Landlord removing 1K fast-breeding rats told to hurry up by township

Posted by Big Rat on Campus on Jun 12, 2015 in Rat News | Subscribe

FRUITPORT TOWNSHIP, MI – Landlord Dale Carr could use a pied piper right about now. 

He’s tasked with removing a population of more than 1,000 fast-breeding rats at a rental home of his on Airline Road in Muskegon County’s Fruitport Township — and township officials say he’s losing a race with the rats’ reproduction rate.

The swelling rodent population was estimated by Muskegon County Animal Control May 29 to be more than 1,000. Roughly 1,500 rats have already been removed from the property, but an estimated 1,200 remained there Monday, June 8.

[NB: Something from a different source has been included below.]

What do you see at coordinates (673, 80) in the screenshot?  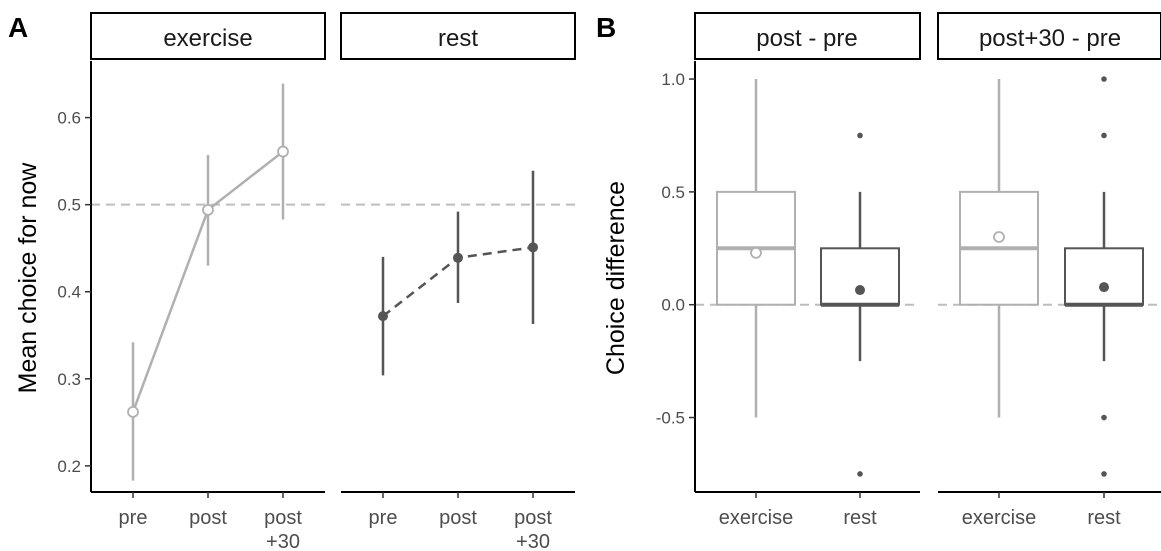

The population arose from a cage of domestic or pet rats that were dropped off at the property a few months ago during the winter, according to Carr’s former tenant, Christine Lea Bishop.

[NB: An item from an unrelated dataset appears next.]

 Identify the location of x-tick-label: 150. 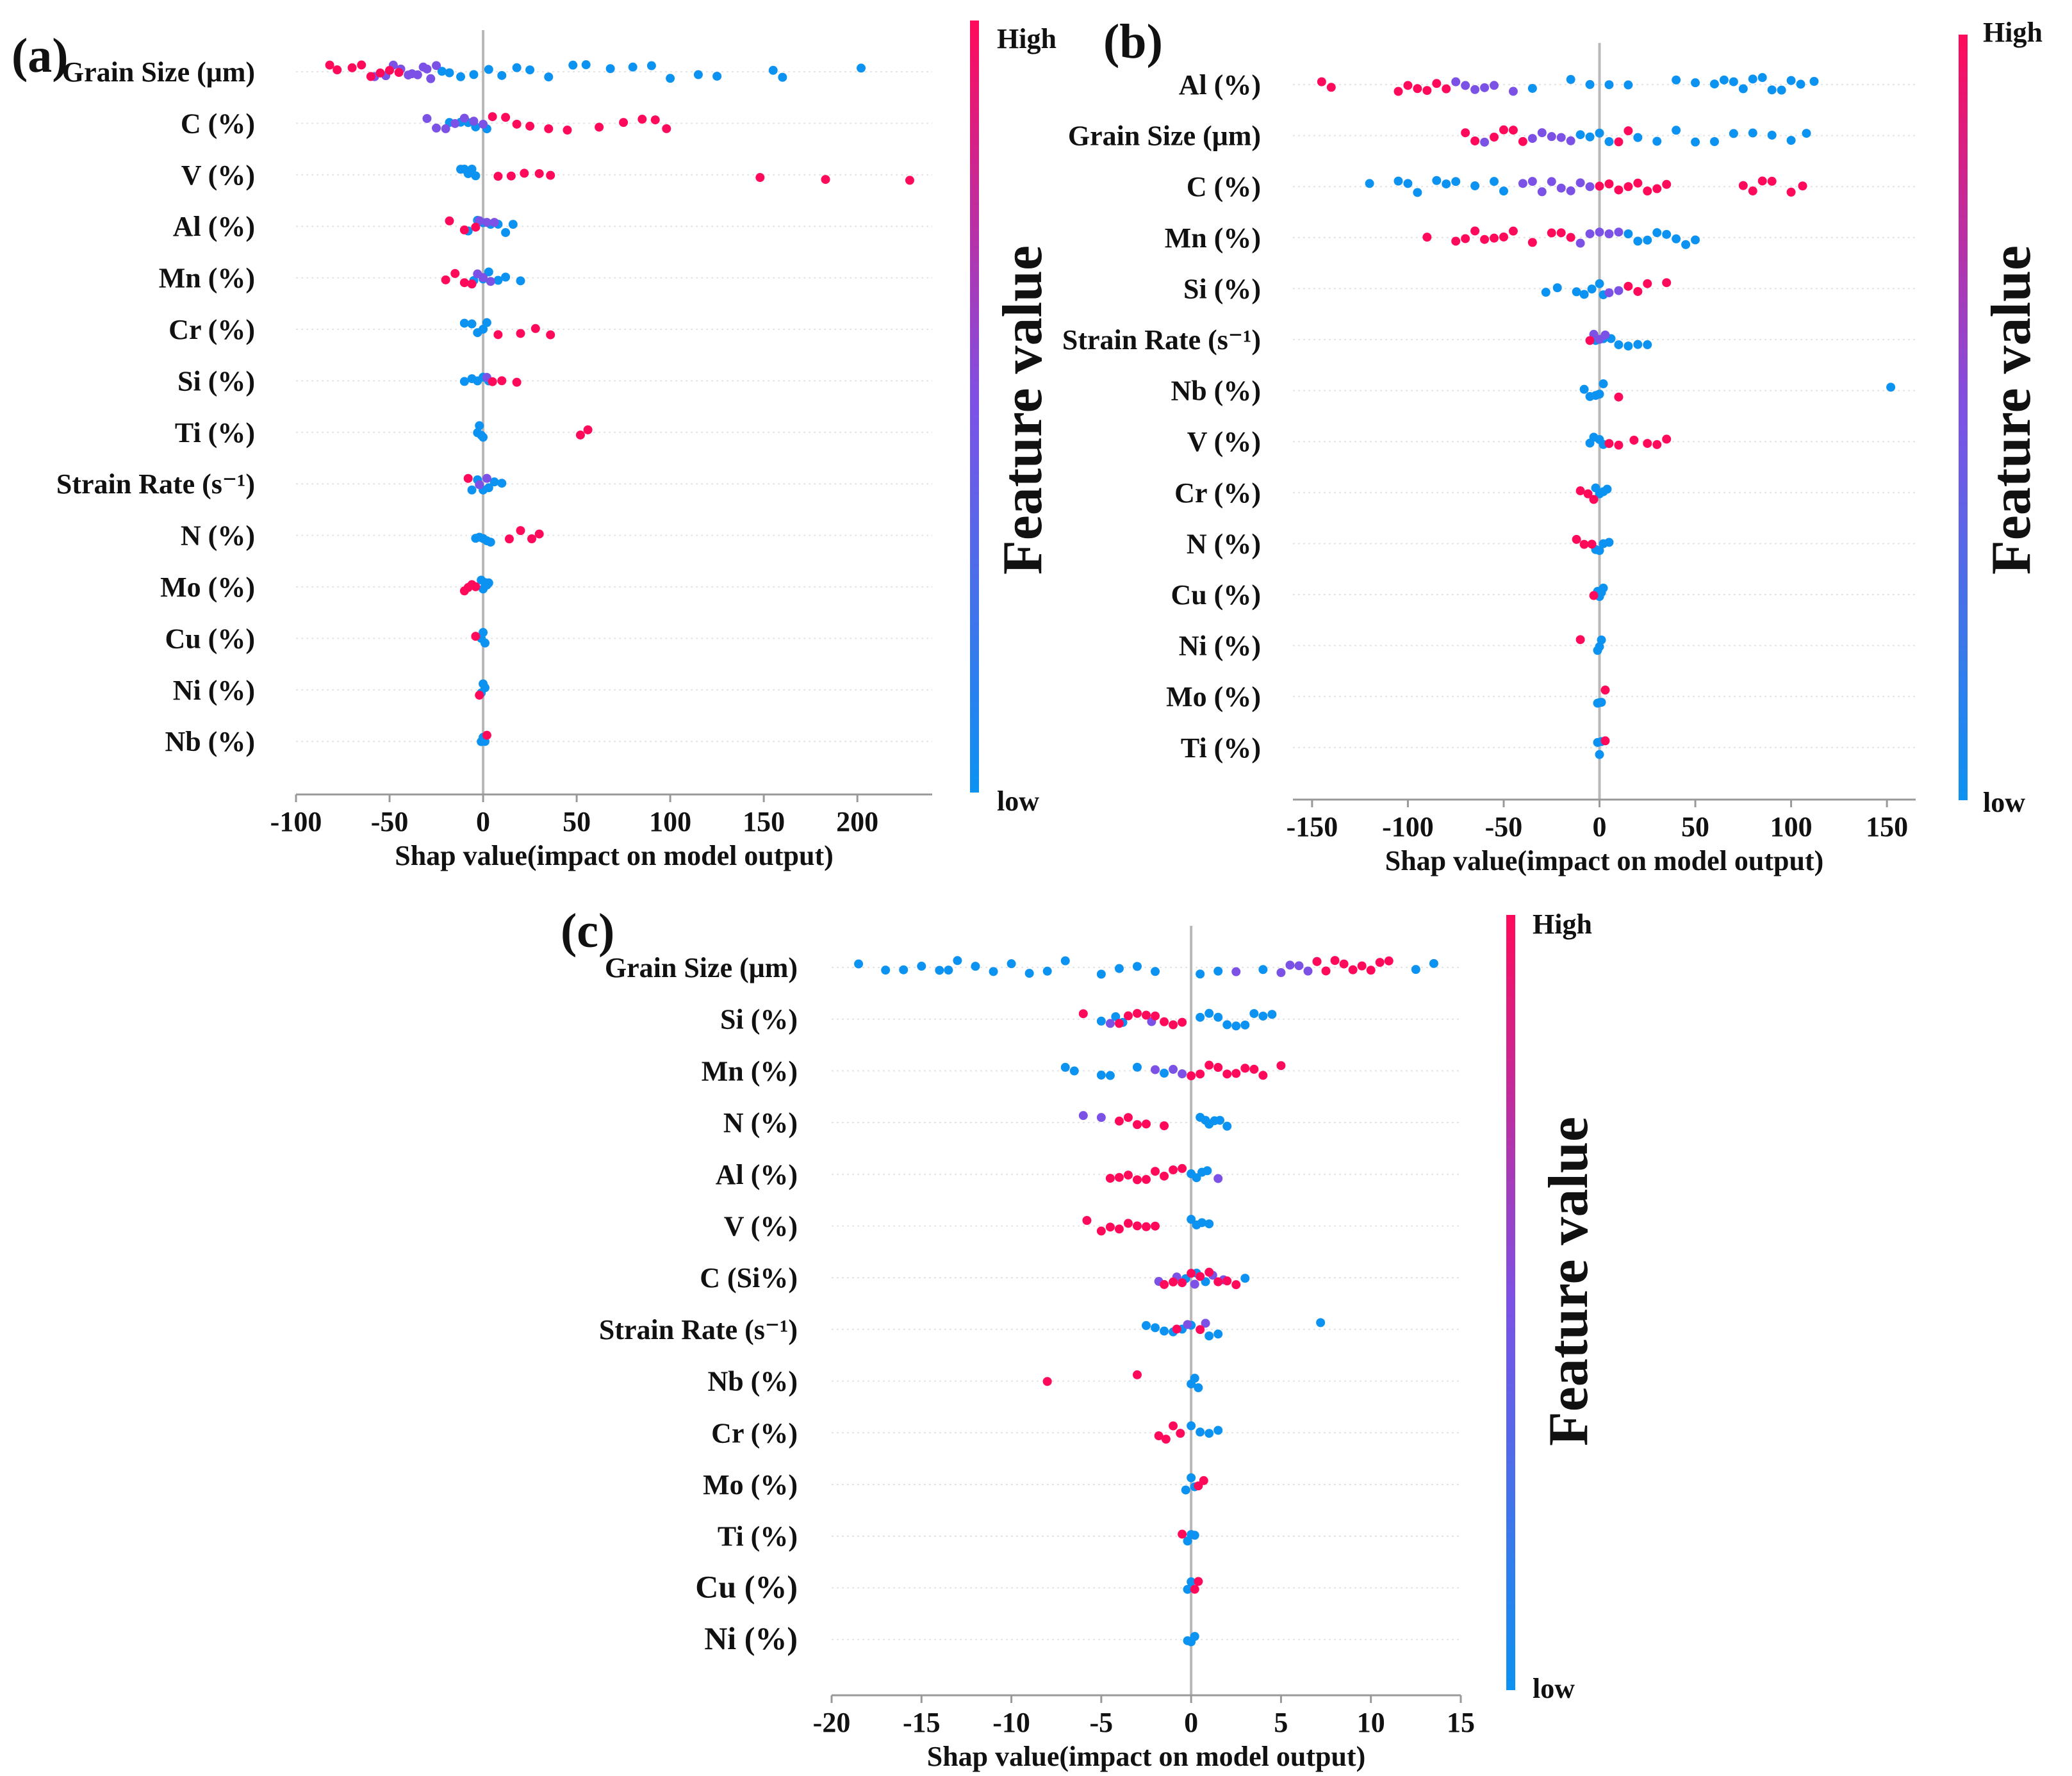
(764, 821).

Bishop ran an animal rescue operation, called the Critter Café Rescue, out of the house she rented from Carr.

After authorities learned rats had overrun the rescue, Bishop was barred from spending her nights there, although for seven more days she was allowed to return to the building to retrieve larger animals in the building: birds, cats and rabbits.

Now, after a Fruitport Township meeting Monday night, Carr has been given a deadline for showing progress in his work removing the rats.

“We’ve indicated we need to see substantial progress by the end of the week, otherwise we’ll have to make other decisions,” said Fruitport Township Supervisor Brian Werschem. “The obvious method is (a) court order in an interest of protecting the public.”

Werschem hopes that Carr succeeds in removing the rats. “Obviously, avoiding the courts is in everybody’s best interest,” he said.

At the township meeting June 8, Werschem called the rats “a real and present danger to the local community,” because they could carry diseases or other vermin like fleas. Resident Jim Jackson – who lives near the house and has been helping Carr, law enforcement and Muskegon County Animal Control trap the rats – said he was also concerned.

A female domestic rat becomes fertile at five weeks of age, according to the National Fancy Rat Society, an owners’ group. Gestation is 22 days or about three weeks, and a litter can yield eight to 25 offspring.

It would be possible to put a tent over the house and fumigate the house, killing all of the rats there, officials have said. However, the plan so far has been to trap and remove the rats to animal shelters.

“We’re not going to do anything to kill the rats,” Carr said. “We have secured a licensed facility that will take them.”

Carr said he was working on the problem and hoped to have progress to report by the deadline.

He hasn’t yet decided whether to demolish or repair the home once the rats are removed.